Amar Gajjar, MD, co-chair of Oncology, leads that trial, called SJMB12. He hopes the drug pair will improve the outlook for high-risk medulloblastoma patients, whose cure rate hovers around 40 percent. Patients with other forms of medulloblastoma are twice as likely to survive.
“We need new chemotherapy agents, because the current treatment often doesn’t cure,” Gajjar says. “The drugs identified in this study will hopefully close that survival gap.”
For Roussel, doing science that has the potential to help cure patients fulfills a longtime aspiration. “As a basic scientist, it is exciting to be able to translate a laboratory discovery into drugs that are now being used in a clinical trial,” Roussel says. “This is one of the most rewarding things that I’ve done.”

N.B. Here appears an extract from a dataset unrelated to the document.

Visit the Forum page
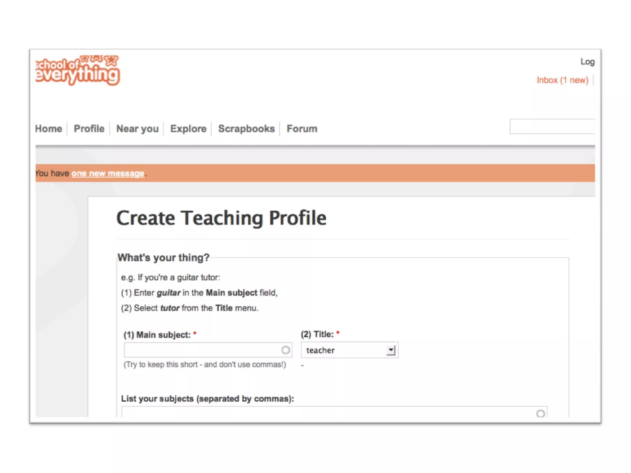631x473 pixels. pyautogui.click(x=302, y=129)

The St. Jude campus and culture have been deliberately designed to spark critical connections between physicians and scientists, and across scientific disciplines. “That’s what’s special about St. Jude,” Roussel says. “Everything is in one place, and people are extremely collaborative and willing to be part of big projects.”
Using new scientific findings to improve patient care sounds simple. In practice, the process, called translation, is complex. To be successful, experts across many research fields must first find each other, then work together productively for many months or years.

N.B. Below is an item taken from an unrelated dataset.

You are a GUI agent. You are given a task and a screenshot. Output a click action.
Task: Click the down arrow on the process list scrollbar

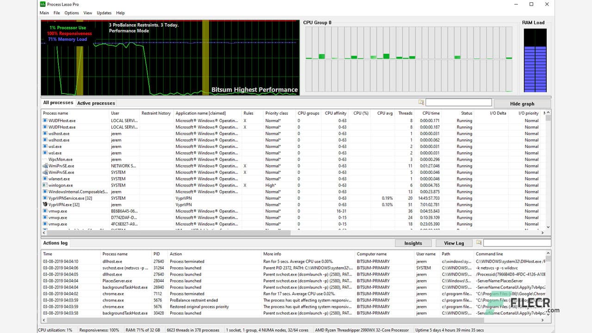pyautogui.click(x=548, y=227)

One key collaborator on this project was Gajjar, who helped guide the laboratory work from the perspective of a physician who sees medulloblastoma patients every day.
Shelat and others on campus also played central roles. Clinton Stewart, PharmD, and his research group in Pharmaceutical Sciences conducted laboratory experiments showing that the drug pair can pass through the blood- brain barrier to target the tumors in the right place. Scientists in Stewart’s laboratory collaborated closely with each other to collect the samples, measure the amount of drug with sophisticated instruments, and then model the drug concentrations to determine the correct doses to use in SJMB12.

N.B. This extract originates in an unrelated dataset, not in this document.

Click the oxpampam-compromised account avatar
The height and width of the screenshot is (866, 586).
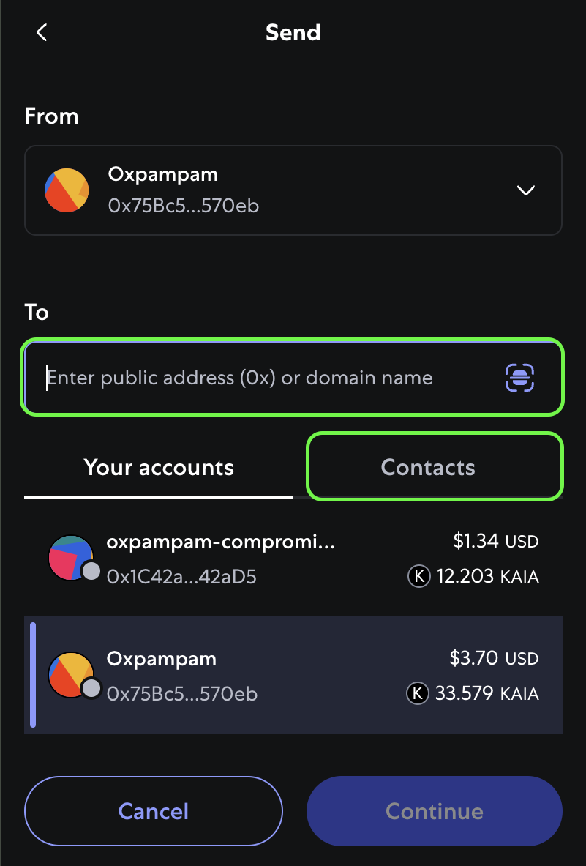(71, 558)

Kip Guy, PhD, the chair of CBT, has been the architect of many drug discovery efforts at St. Jude. Like Gajjar, he credits the St. Jude mission with drawing people together to find cures.
“This place is an order of magnitude more mission-driven than anywhere else I’ve ever seen,” he says. “We are here because we care about the pediatric clinic. More often than not, you could ask me about a specific childhood cancer and I could list 10 people at St. Jude who could come together as a team to work on it.”
Saving children with high-risk medulloblastoma is one critical priority. There are many others. The drug discovery program at St. Jude has been built to find cures for the world’s toughest-to-treat childhood cancers by casting as wide a net as possible.
Researchers on campus have also recently teamed up against another childhood brain tumor, ependymoma, and revealed unrecognized promise in an adult cancer drug called 5-fluorouracil (5-FU).
Guy and Richard Gilbertson, MD, PhD, director of the St. Jude Comprehensive Cancer Center, spearheaded the project, which was the first large drug repurposing screen on campus. 5-FU is now being given to St. Jude patients with relapsed ependymoma in an early-stage clinical trial.
Similar projects homing in on other cancers are blossoming around campus, fueled by the early successes of these teams.
For the researchers leading these projects, repurposing known drugs is simply the first step. The screening process also provides an opportunity to assess tens of thousands of other chemicals that have never been tried in the clinic. These molecules represent uncharted territory; after careful testing and refinement, a select few may one day be shaped into completely novel therapies.
This state-of-the-art drug discovery pipeline would have sounded like science fiction when St. Jude opened in 1962. Yet, it is really just a modern embodiment of what the hospital’s founder first envisioned.
“Our academic mission is to develop new therapies,” Gajjar says. “It’s what Danny Thomas’ dream was—to build an institution where the lab and clinic were interwoven to improve cure rates for these children.”